THE EUROPEAN PARLIAMENT AND THE COUNCIL OF THE EUROPEAN UNION,

Having regard to the Treaty establishing the European Community, and in particular Article 47(2) thereof,

Having regard to the proposal from the Commission,

Having regard to the opinion of the European Economic and Social Committee(1),

Having regard to the opinion of the European Central Bank(2),

After consulting the Committee of the Regions,

Acting in accordance with the procedure laid down in Article 251 of the Treaty(3),

Whereas:

(1) In accordance with the European Council and Ecofin Conclusions and international initiatives such as the Group of Twenty (G-20) summit on 2 April 2009, this Directive represents a first important step to address shortcomings revealed by the financial crisis ahead of further initiatives announced by the Commission and set out in Commission Communication of 4 March 2009 entitled ‘Driving European recovery’.

(2) Article 3 of Directive 2006/48/EC of the European Parliament and of the Council of 14 June 2006 relating to the taking up and pursuit of the business of credit institutions(4) allows Member States to provide for special prudential regimes for credit institutions which are permanently affiliated to a central body since 15 December 1977, provided that those regimes were introduced into national law by 15 December 1979. Those time limits prevent Member States, especially those which acceded to the European Union since 1980, from introducing or maintaining such special prudential regimes for similarly affiliated credit institutions which were set up on their territories. It is therefore appropriate to remove the time limits set out in Article 3 of that Directive, in order to ensure equal conditions for competition between credit institutions in Member States.
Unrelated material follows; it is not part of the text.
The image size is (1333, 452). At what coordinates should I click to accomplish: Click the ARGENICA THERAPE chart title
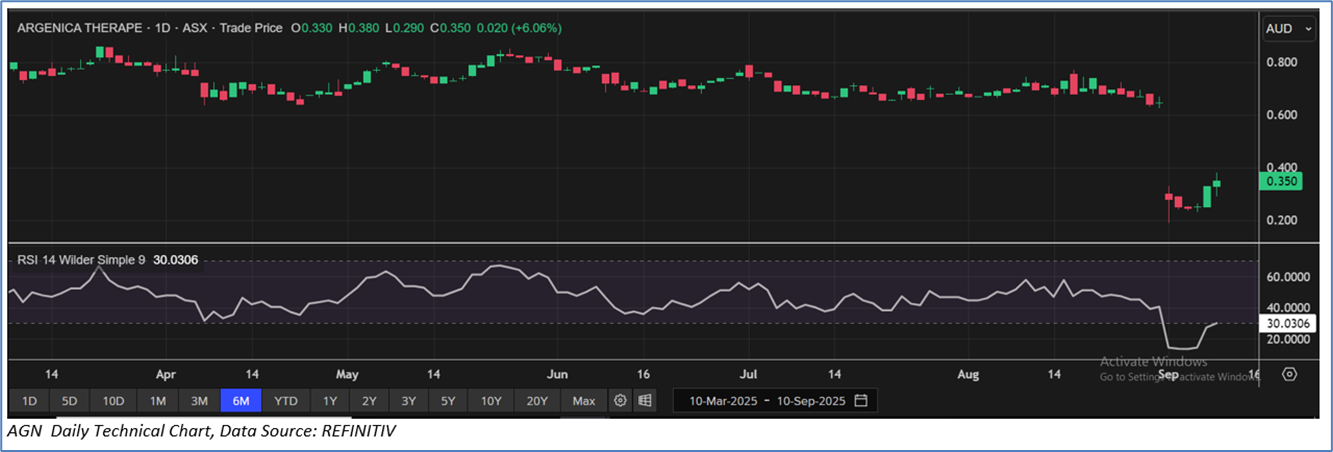pyautogui.click(x=80, y=28)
The Committee of European Banking Supervisors should provide for guidelines in order to enhance the convergence of supervisory practices in this regard.
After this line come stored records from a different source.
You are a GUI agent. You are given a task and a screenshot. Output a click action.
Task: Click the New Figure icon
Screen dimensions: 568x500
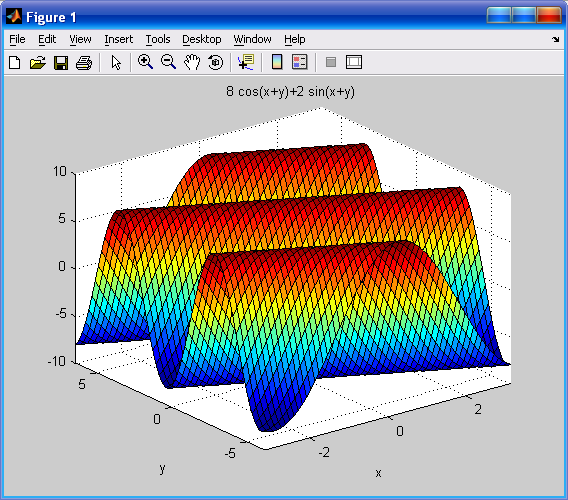point(14,62)
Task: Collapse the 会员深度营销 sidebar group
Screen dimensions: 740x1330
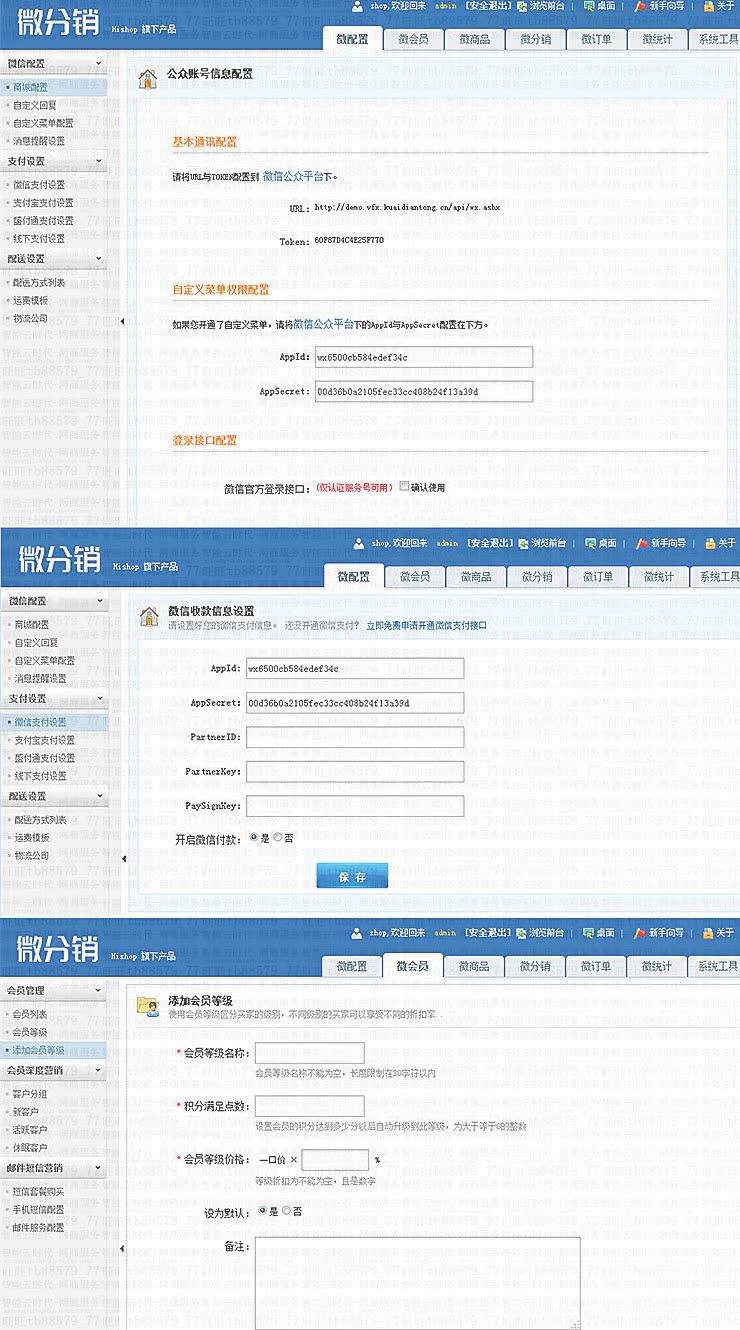Action: tap(98, 1070)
(3) Hybrid capital instruments play an important role in the ongoing capital management of credit institutions. Those instruments allow credit institutions to achieve a diversified capital structure and to access a wide range of financial investors. On 28 October 1998, the Basel Committee on Banking Supervision adopted an agreement on both the eligibility criteria and limits to inclusion of certain types of hybrid capital instruments in original own funds of credit institutions.
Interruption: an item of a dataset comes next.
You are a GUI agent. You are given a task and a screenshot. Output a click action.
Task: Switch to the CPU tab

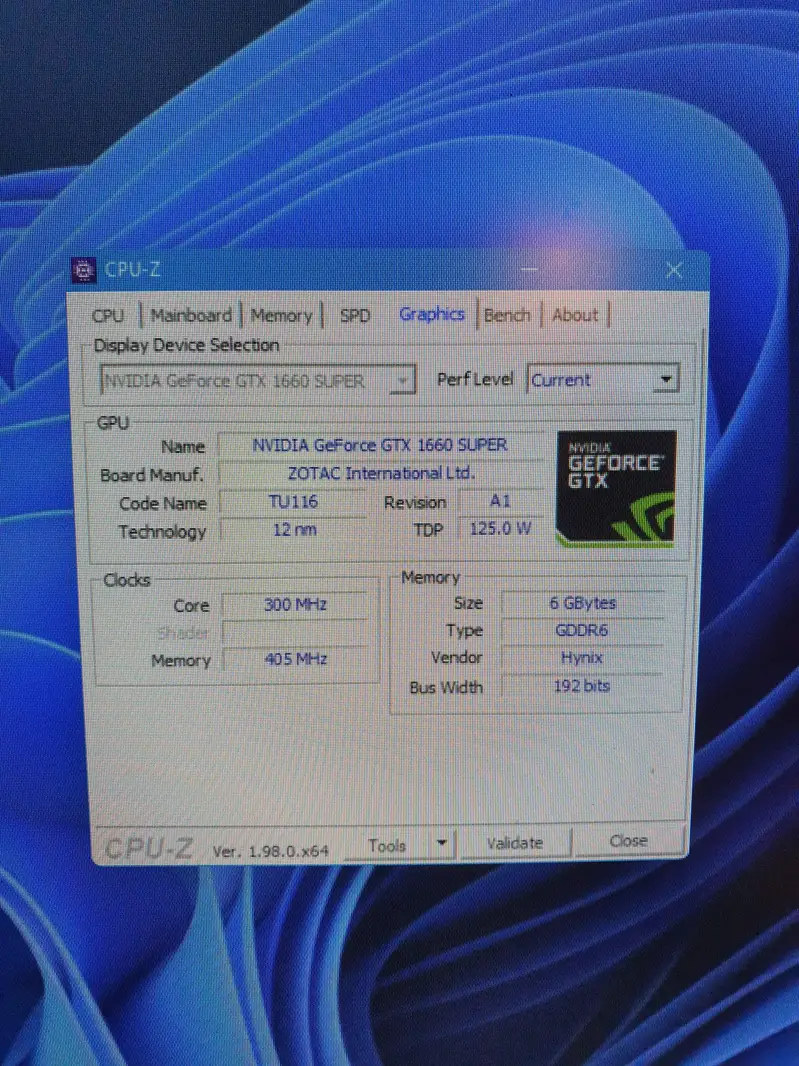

(4) It is therefore important to lay down criteria for those capital instruments to be eligible for original own funds of credit institutions and to align the provisions in Directive 2006/48/EC to that agreement. The amendments to Annex XII to Directive 2006/48/EC result directly from the establishment of those criteria. Original own funds referred to in Article 57(a) of Directive 2006/48/EC should include all instruments that are regarded under national law as equity capital, rank pari passu with ordinary shares during liquidation and fully absorb losses on a going-concern basis pari passu with ordinary shares. It should be possible for those instruments to include instruments providing preferential rights for dividend payment on a non-cumulative basis, provided that they are included in Article 22 of Council Directive 86/635/EEC of 8 December 1986 on the annual accounts and consolidated accounts of banks and other financial institutions(5), rank pari passu with ordinary shares during liquidation and fully absorb losses on a going-concern basis pari passu with ordinary shares. Original own funds referred to in Article 57(a) of Directive 2006/48/EC should also include any other instrument under a credit institution’s statutory terms taking into account the specific constitution of mutuals, cooperative societies and similar institutions and which are deemed equivalent to ordinary shares in terms of their capital qualities in particular as regards loss absorption. Instruments that do not rank pari passu with ordinary shares during liquidation or which do not absorb losses on a going-concern basis pari passu with ordinary shares should be included in the category of hybrids referred to in Article 57(ca) of Directive 2006/48/EC.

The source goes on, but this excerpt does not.